Paris is a partnership. We have a joint venture called Saguez & Dash. We started ‘dating’ in 2019, and we formed the joint venture formally a couple of years ago. So that’s been easy. COVID was very, very helpful, because we learned how to work more effectively remotely. Prior to COVID, people were like, ‘They have an office in Paris and we have an office in New York, and we’re working the project together. How are we going to do that?’ Now we’ve all been working as teams remotely. We’ve proven we can do it.

Santiago happened organically. My partner is from Chile, so we have an apartment there. I’ve tried over the last 15 years to form relationships. About a year and a half ago, I hired an architect who lives in Chile. She understands both US culture, because she grew up here, and Latin American culture, because she’s been living there. That kind of just fell into place. Sometimes you can’t overthink things too much. It’s paralysis by analysis. You’ve got to go with your gut a little bit.

Howl9 ft2 img3
Dash Design
One11 Hotel located in New Orleans, LA (2020)
Photo: CS3 Photography
— What are the hallmarks of a good client relationship?

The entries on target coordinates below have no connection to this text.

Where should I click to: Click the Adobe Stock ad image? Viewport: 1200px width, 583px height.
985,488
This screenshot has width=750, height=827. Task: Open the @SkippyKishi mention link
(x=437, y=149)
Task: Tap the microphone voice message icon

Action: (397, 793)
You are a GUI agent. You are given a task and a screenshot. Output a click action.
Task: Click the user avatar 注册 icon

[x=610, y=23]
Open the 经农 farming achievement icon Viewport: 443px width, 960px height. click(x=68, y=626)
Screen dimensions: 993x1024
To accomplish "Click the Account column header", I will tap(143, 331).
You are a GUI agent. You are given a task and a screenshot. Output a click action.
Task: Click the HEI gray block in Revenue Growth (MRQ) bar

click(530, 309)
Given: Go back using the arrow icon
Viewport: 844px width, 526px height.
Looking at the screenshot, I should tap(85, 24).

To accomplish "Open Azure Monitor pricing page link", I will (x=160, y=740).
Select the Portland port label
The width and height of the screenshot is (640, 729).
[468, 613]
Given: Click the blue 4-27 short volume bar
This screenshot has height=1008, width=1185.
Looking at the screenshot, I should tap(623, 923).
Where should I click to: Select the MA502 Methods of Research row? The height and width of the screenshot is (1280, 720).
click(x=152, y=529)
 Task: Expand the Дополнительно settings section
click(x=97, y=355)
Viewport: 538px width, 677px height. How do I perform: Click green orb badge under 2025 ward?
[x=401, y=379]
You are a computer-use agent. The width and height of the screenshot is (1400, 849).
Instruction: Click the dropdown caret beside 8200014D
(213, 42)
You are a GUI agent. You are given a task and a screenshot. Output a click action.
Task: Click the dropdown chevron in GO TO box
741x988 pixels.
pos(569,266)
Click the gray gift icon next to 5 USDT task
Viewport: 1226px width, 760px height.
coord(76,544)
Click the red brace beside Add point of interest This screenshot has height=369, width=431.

We’re providing a service. I always tell my team that people hire us to help ease their sore points. They hire us to take things off their plate that they don’t want to worry about. I find that the best relationships are the ones where I can anticipate the things that are keeping my clients awake, and make sure that they’re not keeping them awake. Even if it’s ‘not in my scope.’ Sometimes, somebody in my office will say something like, ‘The client is asking about the alarm clocks for the rooms, but that’s not in our scope.’ I never say that. I say ‘Don’t worry, we’ll help figure it out. I’ll find someone who can do that for you.’ But don’t throw it back in their court. It’s always an education, figuring out how best to be a good partner. And that means being able to anticipate what they need.

You know, it’s funny. Interior designers, we’re generalists, but we’re experts in everything. I’m not an expert on HVAC, and I’m not an expert on the performance of fabric, but I know enough to get you the answer and create a complete experience.